5. London has the potential to capitalise on the next wave of manufacturing technology and innovation…
In its Industrial Strategy the government has laid out ambitions for a strong and innovative manufacturing sector which capitalises on new technologies. There is great potential for London in this. The city has world class research universities and draws talent from around the globe, and it is already home to innovative companies like Brompton, who are not only producing in the capital but also creating a vision for transport in our cities.
With a new industrial revolution on the horizon, characterised by greater connectivity, automation and new forms of production such as 3D printing, opportunities are emerging for different models of manufacturing. Distributed and smaller scale production are anticipated, and London is already home to businesses developing this potential. The city has over 50 open access workshops and makerspaces. These enable people to access support and technology and are a focus of entrepreneurial activity.

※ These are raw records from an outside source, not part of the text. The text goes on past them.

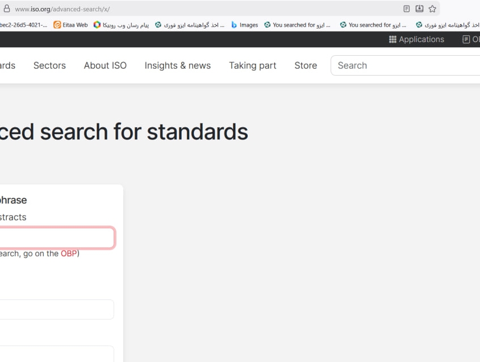Open the پیام رسان وب روبیکا bookmark

pyautogui.click(x=121, y=25)
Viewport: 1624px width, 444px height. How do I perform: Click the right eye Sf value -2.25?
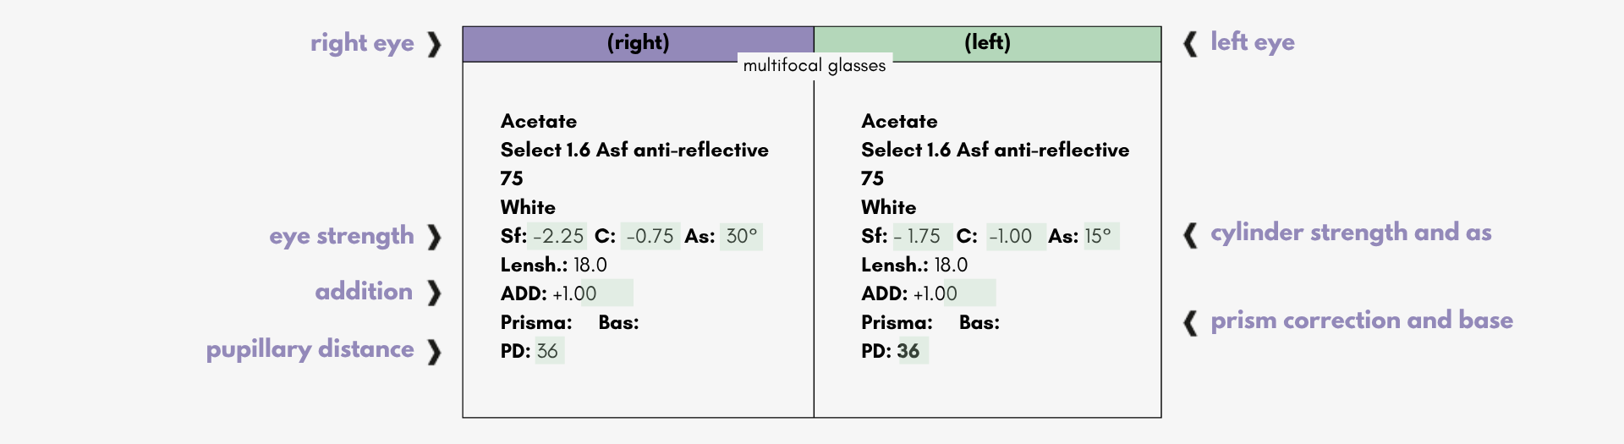click(x=558, y=236)

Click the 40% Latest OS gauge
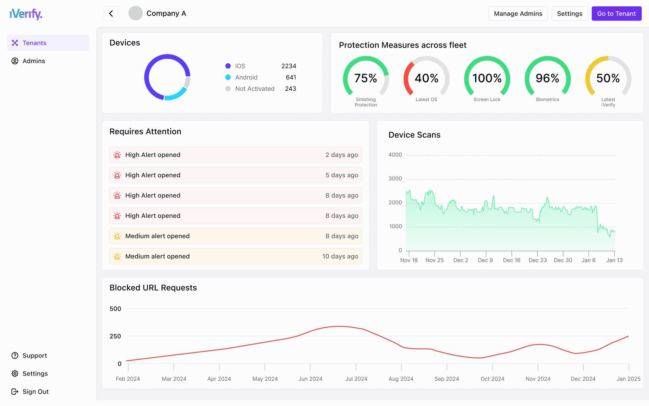[427, 78]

The sector can also support the move to a more sustainable city. The size of the city and skills available provide an excellent opportunity for developing new business models which shift the way goods are produced and consumed to more circular economy models which implement repair, remanufacture and recycling.
6. But the potential is being constrained, most evidently by a lack of space
There are gains to be made from these emerging opportunities, and London is well placed to help the UK to capitalise on these, but it must act to do so. Despite the success of current businesses, there are significant pressures on London’s manufacturers.
Most evident is the lack of space for their activities. Between 2001 and 2015 industrial land equivalent to around 1800 football pitches was transferred to other uses, more than double benchmarked figures. Today vacancy rates are low in industrial spaces across the city. Together with increasing rents and the threat of redevelopment these are affecting businesses’ ability to thrive.
Machines Room, a makerspace and incubator in East London, is one of the latest to suffer from soaring rents. They have recently had to leave their premises and the search for a new site has proved almost impossible. Larger established businesses face similar challenges. Truman’s Breweries, who have been looking for a suitable second site for over five years, have noted that the lack of space is the most pressing concern for their businesses.
The lack of capacity is stifling innovation and growth. Whilst policy direction has changed to curtail further loss of land, more is needed to integrate the spatial requirements of the city’s makers into the developing city.
7. London’s industrial strategy must present a vision for what manufacturing can do for the city
The loss of industrial space is a symptom of a lack of vision for manufacturing in the city. The sector is important now, as an employer, as a source of innovation, and as a supporter of other activities. It has the potential to also play an important role in achieving London’s ambitions to become a sustainable and inclusive city.
However, a lack of vision for this future, combined with its relatively small size and dispersed nature means that is struggling to fulfil this potential. As local Industrial Strategies are developed London’s policy makers should be working together with the city’s manufacturers to shape a stronger and more holistic view of what ‘making’ can offer the capital in the 21st century.
Alongside similar analyses of the state of urban manufacturing in Brussels and Rotterdam, we hope that this overview of the sector in London stimulates debate about the role of ‘making’ in the city.
In a next phase of work we will be exploring three aspects in more detail: governance and policy for supporting the sector; opportunities for harnessing resources and technology to develop more sustainable production; and space and building designs for supporting modern urban manufacturing.